Your task — From the line containing "Screen dimensions: 829x828" through the last line below, copy every line exactly, leaving out the pictures.

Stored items
■ ■ ■ ■ ■ ■ ■
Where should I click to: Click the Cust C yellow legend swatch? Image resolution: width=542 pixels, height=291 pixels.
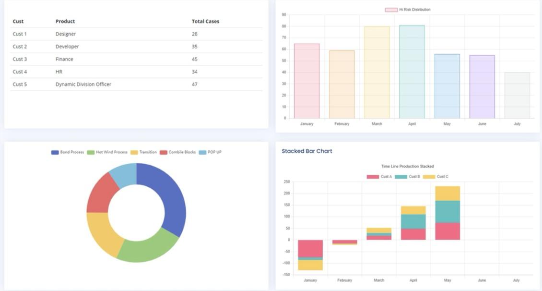pos(429,177)
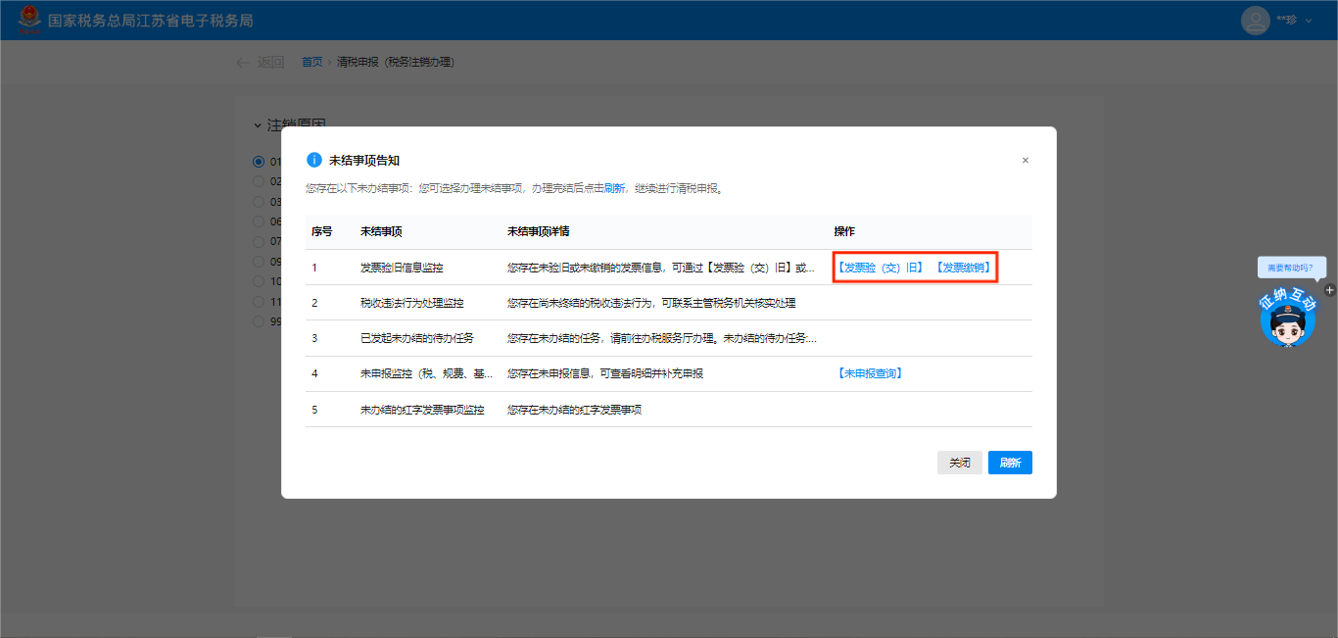The width and height of the screenshot is (1338, 638).
Task: Select the 02 cancellation reason radio button
Action: [x=259, y=181]
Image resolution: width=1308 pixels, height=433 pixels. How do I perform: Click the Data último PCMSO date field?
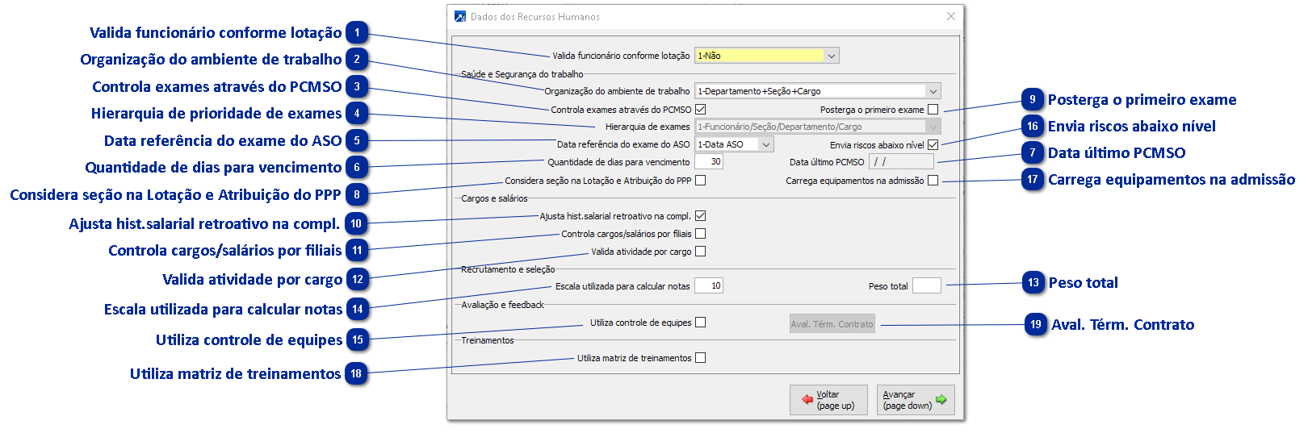(901, 162)
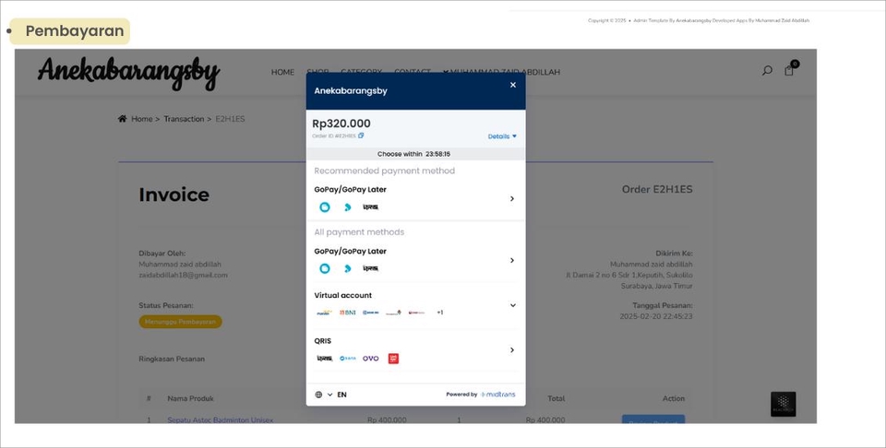Open the shopping bag cart icon

pyautogui.click(x=789, y=71)
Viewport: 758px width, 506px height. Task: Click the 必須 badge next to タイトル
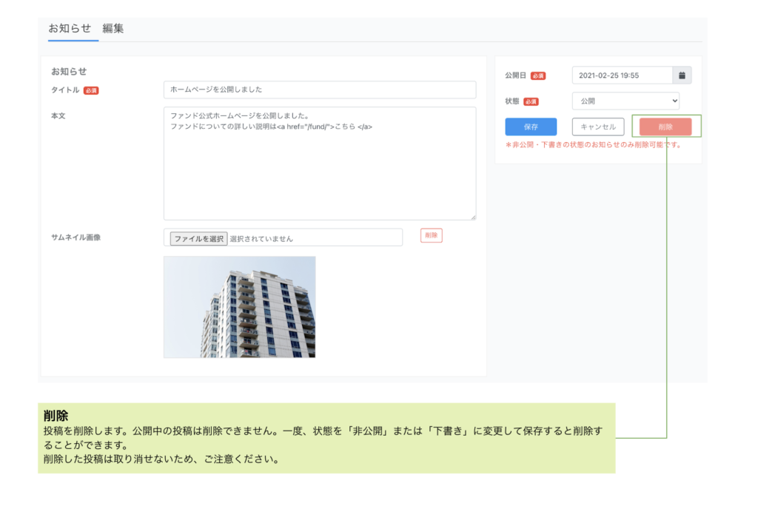(x=91, y=90)
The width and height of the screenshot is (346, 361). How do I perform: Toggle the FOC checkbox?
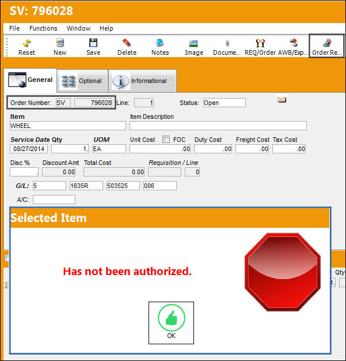tap(166, 140)
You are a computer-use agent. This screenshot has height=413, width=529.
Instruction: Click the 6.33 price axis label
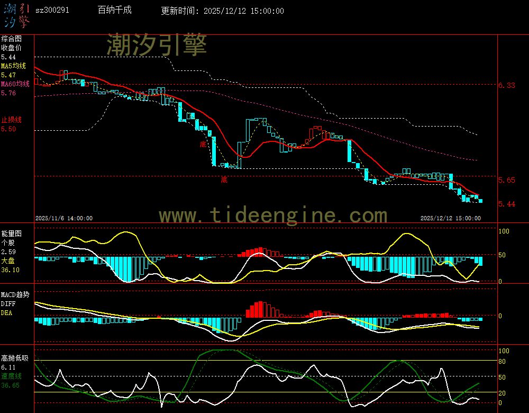(x=507, y=85)
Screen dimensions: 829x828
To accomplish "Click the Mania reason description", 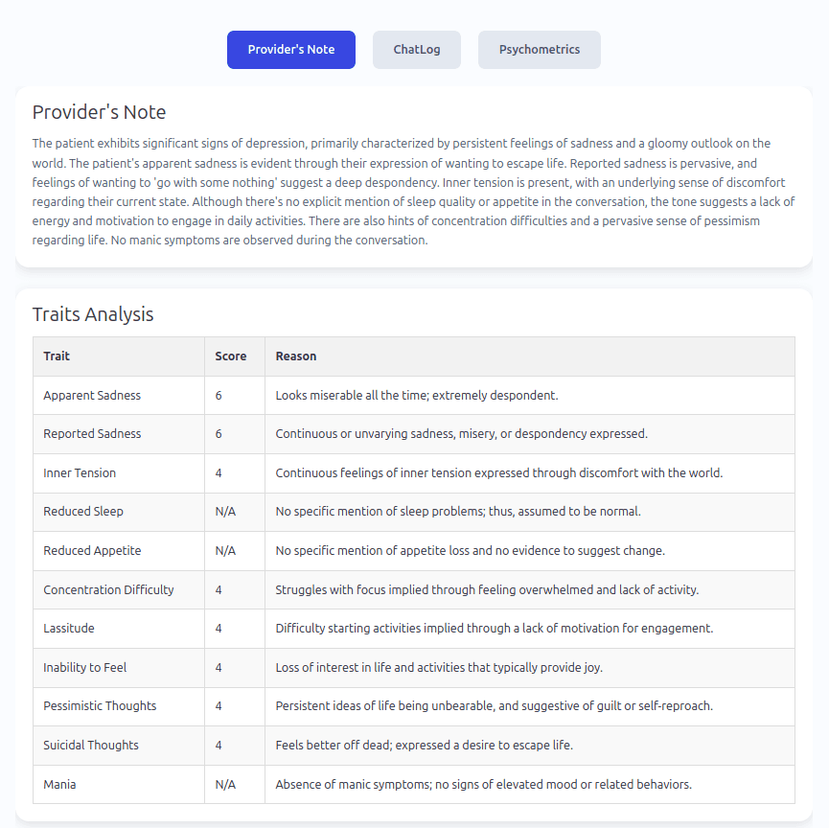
■ ■ ■ ■ ■ ■ ■
Your solution —
Screen dimensions: 829x828
To accomplish "Click the Mania reason description", 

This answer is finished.